Among the different marks of the chromatin structure some are constant between different cell types whereas others show high degree of plasticity between cells (reviewed in [36]). While differences of the ToR between tissues are approximately 30%, the association between those changes and the changes in other chromatin features still needs to be studied. As a first step in this direction we have analyzed the association between differences in ToR and differences in lamina proximity in three cell lines. Our results, as depicted in Figure 3, expand previous observations about the connection between ToR and nuclear position [6].

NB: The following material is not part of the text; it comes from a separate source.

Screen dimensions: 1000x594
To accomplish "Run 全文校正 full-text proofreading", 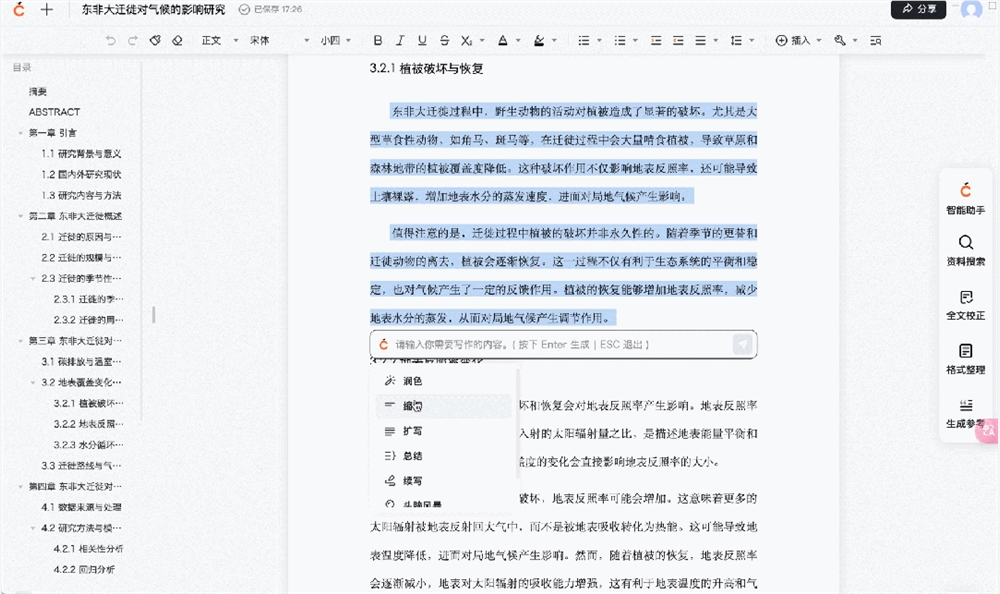I will 964,305.
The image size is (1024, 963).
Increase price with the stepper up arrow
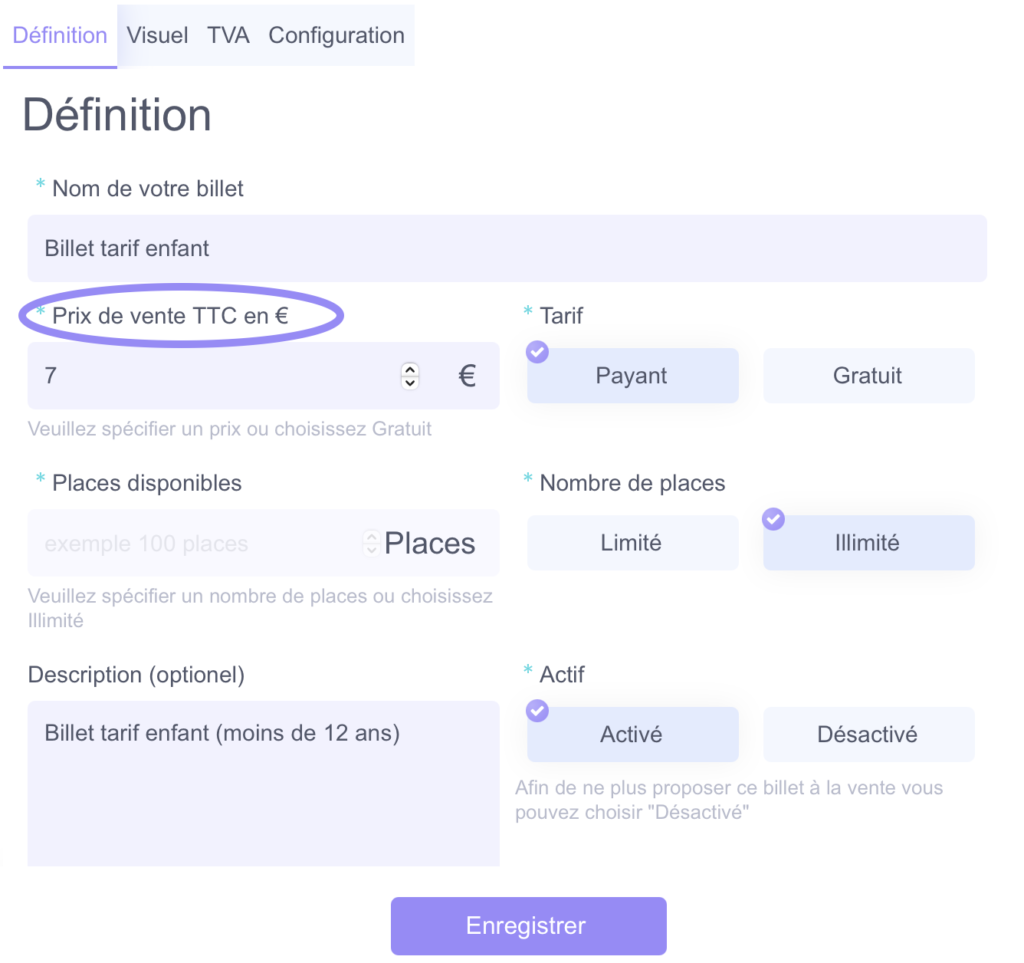coord(410,370)
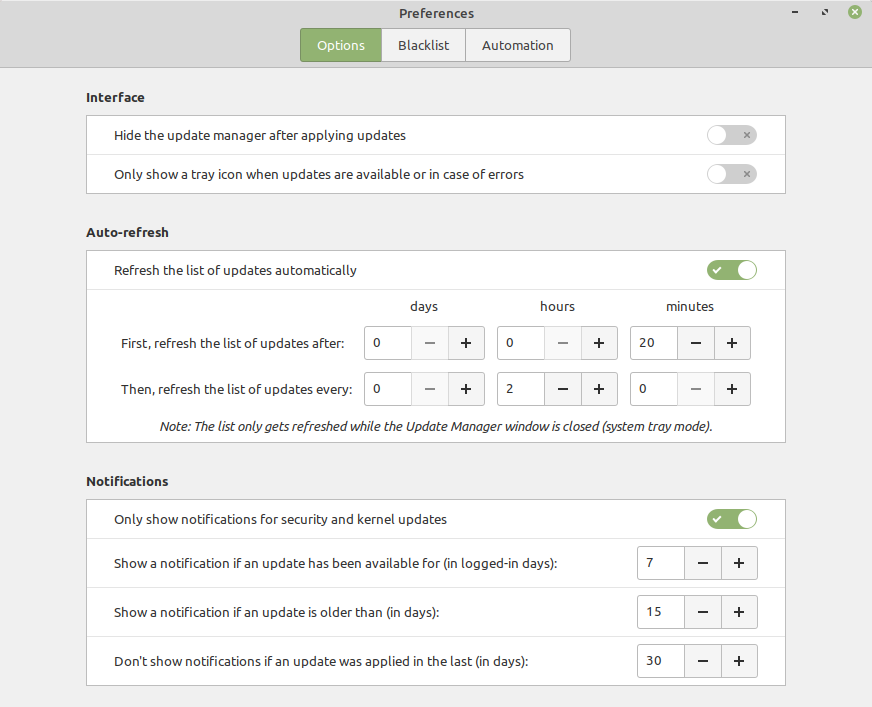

Our observation that the association between ToR and chromatin marks is not unique to transcribed regions (Figure 4) suggests that the association between these two processes is independent of transcription. It should be noted that finding the correlation of activation marks in intergenic regions is not surprising in light of a recent publication that demonstrates that all marks are represented both in genes and in intergenic regions [23].

Replication Activity Type and Chromatin, Causality

Dividing the genome into CTRs and TTRs offers an approach to addressing the causal relationship between chromatin structure and ToR. Finding correlations between open chromatin and early replication in CTRs cannot highlight the mechanism lying behind such correlation since open chromatin can be either the cause for early origin firing, or the consequence of the replication at certain time in S. However, expanding this observation into TTRs (Figure 4) suggests that the latter model is correct – namely that ToR determines initial chromatin structure in cells, as we explain below. Earlier in the discussion we mentioned two views of TTRs – extending replication and secondary activation [31]. Under both models, in TTRs the ToR is determined solely by the distance from an independently activated origin (proximal to the early edge of the TTR). Therefore the actual ToR in TTRs is probably not coupled to a local independent activation event and thus cannot be directly influenced by the local chromatin structure. On the other hand, the availability of different chromatin building blocks in different stages in S [30] will still affect chromatin structure in TTRs. Although we have seen consistently slightly lower correlations in TTRs than in CTRs, it is possibly a consequence of the smaller sample size and the different ToR distribution between CTRs and TTRs. Indeed, accounting for these differences by analyzing 1000 regions from each structure and with similar ToR distribution abolished these differences (Figure S15).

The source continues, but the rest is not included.